The latest evidence presents a potential diplomatic embarrassment for the US – and the media. But it seems unlikely that unfounded allegations against Russia will end anytime soon.
Russian interference
On 17 December 2018, the US media went into a frenzy after two reports alleged wide-scale Russian interference in the 2016 US election. The supposed interference ranged from the manipulation of the Green Party’s Jill Stein to the African-American population; from Instagram to Pokemon Go. The Washington Post argued that the reports were “the latest evidence that Russian agents sought to help Trump win the White House”.

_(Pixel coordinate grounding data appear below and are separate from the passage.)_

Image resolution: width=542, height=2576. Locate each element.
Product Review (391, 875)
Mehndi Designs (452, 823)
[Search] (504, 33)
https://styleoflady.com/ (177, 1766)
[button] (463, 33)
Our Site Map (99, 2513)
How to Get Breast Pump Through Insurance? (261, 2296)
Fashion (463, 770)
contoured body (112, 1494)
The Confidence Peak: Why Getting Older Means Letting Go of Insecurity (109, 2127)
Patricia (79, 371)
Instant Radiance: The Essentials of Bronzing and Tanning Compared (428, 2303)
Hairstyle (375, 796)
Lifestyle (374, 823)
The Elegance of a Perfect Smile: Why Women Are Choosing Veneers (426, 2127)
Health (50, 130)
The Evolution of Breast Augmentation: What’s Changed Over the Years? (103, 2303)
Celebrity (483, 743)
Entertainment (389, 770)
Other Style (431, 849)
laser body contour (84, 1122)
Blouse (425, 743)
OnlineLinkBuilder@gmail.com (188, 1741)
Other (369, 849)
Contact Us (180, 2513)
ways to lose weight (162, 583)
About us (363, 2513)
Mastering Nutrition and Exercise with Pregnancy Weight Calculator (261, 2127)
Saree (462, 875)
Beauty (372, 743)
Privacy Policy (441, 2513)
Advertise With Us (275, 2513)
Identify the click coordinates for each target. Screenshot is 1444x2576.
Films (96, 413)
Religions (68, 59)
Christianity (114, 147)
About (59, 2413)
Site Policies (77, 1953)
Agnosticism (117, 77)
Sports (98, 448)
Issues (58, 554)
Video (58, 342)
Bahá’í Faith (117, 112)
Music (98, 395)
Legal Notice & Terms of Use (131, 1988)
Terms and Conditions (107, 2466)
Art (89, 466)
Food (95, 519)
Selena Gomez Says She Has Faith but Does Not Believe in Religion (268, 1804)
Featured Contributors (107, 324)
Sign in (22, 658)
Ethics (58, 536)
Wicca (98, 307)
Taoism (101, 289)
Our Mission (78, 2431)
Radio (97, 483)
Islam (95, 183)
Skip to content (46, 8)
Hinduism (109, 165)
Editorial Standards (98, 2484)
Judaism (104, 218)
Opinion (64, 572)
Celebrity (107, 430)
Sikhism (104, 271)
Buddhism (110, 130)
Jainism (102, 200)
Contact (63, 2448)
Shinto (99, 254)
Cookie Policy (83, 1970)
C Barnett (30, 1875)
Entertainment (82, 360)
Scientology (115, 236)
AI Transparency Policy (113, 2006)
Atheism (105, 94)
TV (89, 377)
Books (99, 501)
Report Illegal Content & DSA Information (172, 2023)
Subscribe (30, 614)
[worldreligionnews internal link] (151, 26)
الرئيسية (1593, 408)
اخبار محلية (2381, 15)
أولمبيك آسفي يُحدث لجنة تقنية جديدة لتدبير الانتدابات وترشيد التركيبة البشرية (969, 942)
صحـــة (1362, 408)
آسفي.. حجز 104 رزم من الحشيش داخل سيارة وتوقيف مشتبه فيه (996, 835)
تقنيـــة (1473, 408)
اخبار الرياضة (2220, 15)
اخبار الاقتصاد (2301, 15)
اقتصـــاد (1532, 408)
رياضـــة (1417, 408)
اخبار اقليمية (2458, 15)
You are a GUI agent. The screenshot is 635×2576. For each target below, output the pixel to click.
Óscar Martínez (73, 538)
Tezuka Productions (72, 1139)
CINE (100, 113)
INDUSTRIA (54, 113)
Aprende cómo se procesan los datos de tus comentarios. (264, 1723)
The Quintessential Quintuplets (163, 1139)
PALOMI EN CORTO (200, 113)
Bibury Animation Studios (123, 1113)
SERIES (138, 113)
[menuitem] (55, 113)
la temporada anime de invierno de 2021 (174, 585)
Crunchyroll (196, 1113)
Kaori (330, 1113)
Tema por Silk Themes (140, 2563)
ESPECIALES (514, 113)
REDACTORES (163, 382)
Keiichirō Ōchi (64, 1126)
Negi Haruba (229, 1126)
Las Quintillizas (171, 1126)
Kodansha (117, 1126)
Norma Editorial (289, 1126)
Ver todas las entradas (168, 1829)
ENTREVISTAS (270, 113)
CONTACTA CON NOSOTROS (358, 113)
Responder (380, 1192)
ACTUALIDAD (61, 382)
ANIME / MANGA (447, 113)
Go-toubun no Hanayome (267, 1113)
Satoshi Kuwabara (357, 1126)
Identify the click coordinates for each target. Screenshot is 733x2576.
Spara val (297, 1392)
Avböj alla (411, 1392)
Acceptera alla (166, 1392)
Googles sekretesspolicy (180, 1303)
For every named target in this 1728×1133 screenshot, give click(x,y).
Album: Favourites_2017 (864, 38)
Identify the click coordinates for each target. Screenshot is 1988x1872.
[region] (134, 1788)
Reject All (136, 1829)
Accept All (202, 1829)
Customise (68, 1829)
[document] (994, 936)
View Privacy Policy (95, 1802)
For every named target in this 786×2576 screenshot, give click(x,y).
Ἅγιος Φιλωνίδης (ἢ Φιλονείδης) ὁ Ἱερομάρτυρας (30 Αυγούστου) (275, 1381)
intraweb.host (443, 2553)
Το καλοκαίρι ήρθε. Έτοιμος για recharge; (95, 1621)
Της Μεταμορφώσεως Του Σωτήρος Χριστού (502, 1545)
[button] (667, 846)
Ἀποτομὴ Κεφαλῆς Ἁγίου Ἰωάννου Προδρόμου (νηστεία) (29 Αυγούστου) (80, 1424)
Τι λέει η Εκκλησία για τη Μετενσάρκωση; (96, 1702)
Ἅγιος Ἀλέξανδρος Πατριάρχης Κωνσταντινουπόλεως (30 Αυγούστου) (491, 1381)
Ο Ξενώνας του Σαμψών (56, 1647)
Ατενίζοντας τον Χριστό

As the Grayzone Project’s Dan Cohen reported, the evidence used to produce the reports was mostly from a “troll farm’s pages”, which “appeared after the election”. 25% of the troll farm’s pages, meanwhile, were seen by nobody at all. Moreover, “their minuscule online presence paled in comparison to the millions of dollars spent on social media by the two major presidential campaigns and their supporters to sway voters”.
Strikingly, the authors of one of the reports had previously “engaged in what they called a ‘Russian style’ online disinformation operation aimed to swing a hotly contested special senate election”. The report was therefore not only lacking in evidence, but also an apparent projection of the authors’ own election meddling.
Blame Russia and review the facts later
The tendency to blame Russia and review the facts later was put on remarkable display in December 2017 in an interview between Guardian reporter Luke Harding (who had just published a book entitled Collusion: Secret Meetings, Dirty Money, and How Russia Helped Donald Trump Win) and Real News journalist Aaron Maté. After Maté probed Harding to provide evidence for Trump-Russia collusion for almost 30 minutes without success, Harding left the interview.
Harding is also one of the lead journalists trying to link WikiLeaks founder Julian Assange to the Kremlin, while providing little to no evidence to prove such a link. As The Canary has reported, the Guardian’s campaign against Assange – driven by journalists like Harding – is a lesson in how to lose journalistic integrity.
And the media campaigns against Russia and Assange mark a pattern of Western journalistic practice. As journalist Adam Johnson’s “North Korea Law of Journalism” theorises, “editorial standards are inversely proportional to a country’s [or person’s] enemy status”. As such, in the words of FAIR’s Alan Macleod, “stories about official enemies too good to be true are also too good not to publish”.
Look inwards
This article doesn’t seek to claim that Russia isn’t responsible for election interference; nor, for argument’s sake, that Russia isn’t weaponizing crickets against US embassy staff. It does argue, however, that journalists should rely on evidence to substantiate the claims they make.
Moreover, the reflexive instinct to blame Russia is – perhaps ironically – harmful to US democracy. Rather than looking inwards and assessing the most probable sources of popular discord with US politics, journalists are essentially closing their eyes to the processes that led to Donald Trump’s rise by outsourcing blame to Russia. And in doing so, they are enabling the rise of the right.